We all have bad days is probably a universal understatement. It’s an idea that we know in our heads, but have little concept of what that looks like in life. Kind of like believing that other people do laundry, because when you go over there you never find 4 clothes baskets piled full in the middle of their living room. They say they drown in the chore, but somewhere in the back of your mind you think, “well, sure… but not really.” Logically, they must wash clothes because they’re wearing them. But our perceptions of others’ realities never quite compute.
So it goes without saying that when you spend a day moping around because you’re soooo pregnant yada yada and your kids refuse to listen blah blah and life is so hard bur bah bur bah bur… it’s hard to recognize that anyone else would have ever cried the same tears. We know in theory that people struggle the way we do. But on the couch, tucked between pillows, it’s simply theory.
Which is why James tells us (5:16) to confess your sins to each other and pray for each other so that you may be healed. I hear the whole sin-confession part and I shudder a bit. It’s not like I’m a teenager caught in the backseat of a car or a closet alcoholic that requires intervention. Something in that verse (really, in the connotation I attach to the phrase “confess your sins”) makes me think it has little to do with my emotional upheaval*.
“Sin” has become a picket line word, something haters put on signs. And, if you ask me, we’ve spent a tad too much of our religious energy pointing toward it rather than redemption. So, in my tendency to overreact, I shirk away from the notion. I don’t like to deal with it – in my own life or in others’. I’d really rather ignore that naming piece and focus on what we can do about it. My approach takes on a motherly tone, saying “I don’t care who started it, everyone can end it!”

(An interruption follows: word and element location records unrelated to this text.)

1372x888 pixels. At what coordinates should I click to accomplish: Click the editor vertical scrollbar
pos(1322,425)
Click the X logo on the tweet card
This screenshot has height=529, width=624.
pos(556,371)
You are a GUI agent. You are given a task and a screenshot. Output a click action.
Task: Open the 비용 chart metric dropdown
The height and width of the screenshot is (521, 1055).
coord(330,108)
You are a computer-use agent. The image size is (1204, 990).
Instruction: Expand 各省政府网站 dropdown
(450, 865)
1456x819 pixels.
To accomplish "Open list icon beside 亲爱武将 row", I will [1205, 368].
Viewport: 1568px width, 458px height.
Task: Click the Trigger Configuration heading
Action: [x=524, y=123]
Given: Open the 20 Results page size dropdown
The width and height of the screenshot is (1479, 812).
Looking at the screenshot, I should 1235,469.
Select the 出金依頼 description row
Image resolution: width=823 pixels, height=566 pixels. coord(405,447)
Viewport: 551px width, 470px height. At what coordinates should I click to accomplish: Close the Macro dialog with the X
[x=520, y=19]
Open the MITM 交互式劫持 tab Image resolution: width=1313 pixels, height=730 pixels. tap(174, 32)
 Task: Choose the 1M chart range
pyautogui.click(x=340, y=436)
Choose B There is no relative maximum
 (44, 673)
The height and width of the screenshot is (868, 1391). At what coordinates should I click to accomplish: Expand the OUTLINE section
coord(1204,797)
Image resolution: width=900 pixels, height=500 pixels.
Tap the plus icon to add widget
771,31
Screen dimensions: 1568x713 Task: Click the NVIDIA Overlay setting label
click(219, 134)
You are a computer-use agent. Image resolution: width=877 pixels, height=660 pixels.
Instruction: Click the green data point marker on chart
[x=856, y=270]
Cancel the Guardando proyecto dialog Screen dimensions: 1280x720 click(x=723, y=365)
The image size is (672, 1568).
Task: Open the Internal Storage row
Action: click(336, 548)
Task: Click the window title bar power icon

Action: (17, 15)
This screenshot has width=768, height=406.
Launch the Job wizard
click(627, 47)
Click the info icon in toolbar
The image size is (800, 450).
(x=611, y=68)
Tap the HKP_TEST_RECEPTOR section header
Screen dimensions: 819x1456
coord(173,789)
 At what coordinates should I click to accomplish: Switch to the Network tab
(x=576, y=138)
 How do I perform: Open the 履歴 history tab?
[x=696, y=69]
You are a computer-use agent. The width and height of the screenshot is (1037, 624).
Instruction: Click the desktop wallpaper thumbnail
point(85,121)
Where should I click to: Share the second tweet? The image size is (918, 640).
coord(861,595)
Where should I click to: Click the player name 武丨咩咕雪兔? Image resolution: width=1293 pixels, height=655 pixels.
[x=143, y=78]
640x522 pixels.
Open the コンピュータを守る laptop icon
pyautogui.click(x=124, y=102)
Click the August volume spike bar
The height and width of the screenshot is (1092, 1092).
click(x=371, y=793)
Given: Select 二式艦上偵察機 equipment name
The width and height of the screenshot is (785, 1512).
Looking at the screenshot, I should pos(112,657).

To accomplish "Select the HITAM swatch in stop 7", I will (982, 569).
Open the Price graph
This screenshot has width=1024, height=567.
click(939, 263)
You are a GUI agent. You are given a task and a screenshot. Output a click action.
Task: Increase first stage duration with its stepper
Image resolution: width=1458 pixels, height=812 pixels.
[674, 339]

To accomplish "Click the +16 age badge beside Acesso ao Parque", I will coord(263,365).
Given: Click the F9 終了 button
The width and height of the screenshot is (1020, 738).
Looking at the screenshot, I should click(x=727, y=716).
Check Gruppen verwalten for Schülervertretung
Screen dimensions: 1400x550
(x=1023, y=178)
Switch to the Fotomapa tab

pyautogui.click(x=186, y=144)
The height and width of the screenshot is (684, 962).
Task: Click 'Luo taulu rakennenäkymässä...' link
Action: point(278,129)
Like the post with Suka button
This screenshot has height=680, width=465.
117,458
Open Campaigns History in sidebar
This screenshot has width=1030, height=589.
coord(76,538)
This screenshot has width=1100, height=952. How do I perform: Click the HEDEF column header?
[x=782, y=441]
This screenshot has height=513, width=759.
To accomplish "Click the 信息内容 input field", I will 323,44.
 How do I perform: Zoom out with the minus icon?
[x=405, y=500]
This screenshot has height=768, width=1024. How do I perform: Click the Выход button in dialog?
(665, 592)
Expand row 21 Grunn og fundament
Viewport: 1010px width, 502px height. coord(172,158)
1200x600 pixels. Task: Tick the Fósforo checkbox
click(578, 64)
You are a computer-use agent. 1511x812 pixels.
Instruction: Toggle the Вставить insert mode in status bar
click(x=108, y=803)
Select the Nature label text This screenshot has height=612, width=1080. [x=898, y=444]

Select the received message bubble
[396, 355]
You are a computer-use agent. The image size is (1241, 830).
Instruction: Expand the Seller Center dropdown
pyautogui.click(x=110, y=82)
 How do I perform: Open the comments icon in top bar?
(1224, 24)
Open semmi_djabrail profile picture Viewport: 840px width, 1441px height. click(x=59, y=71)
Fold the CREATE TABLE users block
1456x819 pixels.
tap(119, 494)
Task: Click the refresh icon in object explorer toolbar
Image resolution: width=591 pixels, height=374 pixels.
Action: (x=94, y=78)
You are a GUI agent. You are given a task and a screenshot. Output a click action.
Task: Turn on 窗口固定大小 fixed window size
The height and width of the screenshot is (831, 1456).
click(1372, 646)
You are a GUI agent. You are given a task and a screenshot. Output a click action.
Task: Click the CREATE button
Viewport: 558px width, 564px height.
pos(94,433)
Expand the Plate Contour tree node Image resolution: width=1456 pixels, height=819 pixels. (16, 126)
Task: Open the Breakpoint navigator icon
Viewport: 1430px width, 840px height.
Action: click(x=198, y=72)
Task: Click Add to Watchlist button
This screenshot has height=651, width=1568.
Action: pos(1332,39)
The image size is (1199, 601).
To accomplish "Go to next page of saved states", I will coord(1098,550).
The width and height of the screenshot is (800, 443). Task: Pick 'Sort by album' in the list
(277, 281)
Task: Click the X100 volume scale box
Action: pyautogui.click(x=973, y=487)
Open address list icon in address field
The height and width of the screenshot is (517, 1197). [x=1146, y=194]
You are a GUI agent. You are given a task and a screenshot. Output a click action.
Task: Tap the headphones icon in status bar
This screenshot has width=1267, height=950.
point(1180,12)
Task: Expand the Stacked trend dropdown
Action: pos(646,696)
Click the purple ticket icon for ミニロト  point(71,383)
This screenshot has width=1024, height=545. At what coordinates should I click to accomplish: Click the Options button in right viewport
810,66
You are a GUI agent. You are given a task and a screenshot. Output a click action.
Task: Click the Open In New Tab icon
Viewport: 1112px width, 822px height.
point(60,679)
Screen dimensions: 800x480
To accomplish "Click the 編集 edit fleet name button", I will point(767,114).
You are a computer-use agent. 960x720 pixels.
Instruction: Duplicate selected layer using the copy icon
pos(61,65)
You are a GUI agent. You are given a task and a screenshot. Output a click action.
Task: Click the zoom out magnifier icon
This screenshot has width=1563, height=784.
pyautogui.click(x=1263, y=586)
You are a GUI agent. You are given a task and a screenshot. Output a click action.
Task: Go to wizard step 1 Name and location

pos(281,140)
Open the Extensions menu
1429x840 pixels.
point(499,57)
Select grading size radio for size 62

I remember learning that sin is simply “missing the mark”, something we’re all prone to do. So we can acknowledge that we aren’t perfect, and some of us look to Jesus to make that all okay again. But James’ recommendation isn’t about conversion – it’s about the process of refinement.
Tuesday night I came to the point where I realized I just needed prayer. The practice of prayer is not my strong suit and I decided that perhaps things would get better, quicker, if I enlisted the help of others. Jesus would hear my cry, but surely if enough of us make enough racket, He’d realize this should move to the top of the list. (Sorry for any of you with a sick mother-in-law that I just cut in front of**….). So I sent a message to a list of ladies whom I know would understand, not judge and even follow through with a word to God on my behalf.
When James says we should confess and pray for each other, I’m not sure which has more power to heal. For me, I took great comfort in knowing I had a list of ladies asking on my behalf, but even more so, I felt a new freedom simply by sending the message. By acknowledging, in a specific way, that indeed I’m coming up short. The dirty laundry went from theoretical to the middle of the living room.
The next morning I awoke to encouraging texts, messages and phone calls – not just confirming that each did her part to move me up the priority list, but also to share expressions of love and remarks of solidarity. No one showed concern because they were afraid I wouldn’t crawl out of the dark hole – they cared because they knew it was important to hear “you are not alone.”
One of the biggest lies we believe in the darkness is that we’re the first and only to encounter the particular struggle. That grace only extends as far as the “normal” stuff, but this – this – is new and different and probably not okay. We label ourselves other and outside.
Loneliness and unhealthy solitude breeds shame, which is not the language of God. But a community of flawed and loving people, partnered with the Spirit of God, brings conviction – and that’s where healing can begin.
*We can discuss my specific sin in a different post. I know some are saying, “you’re allowed to be overwhelmed and tired and not feel like you’re “sinning.” But for me, it was – I can acknowledge it. I’ll tell you all about it if you’d like.
**Wow, I’m definitely throwing out some awful theology just for giggles.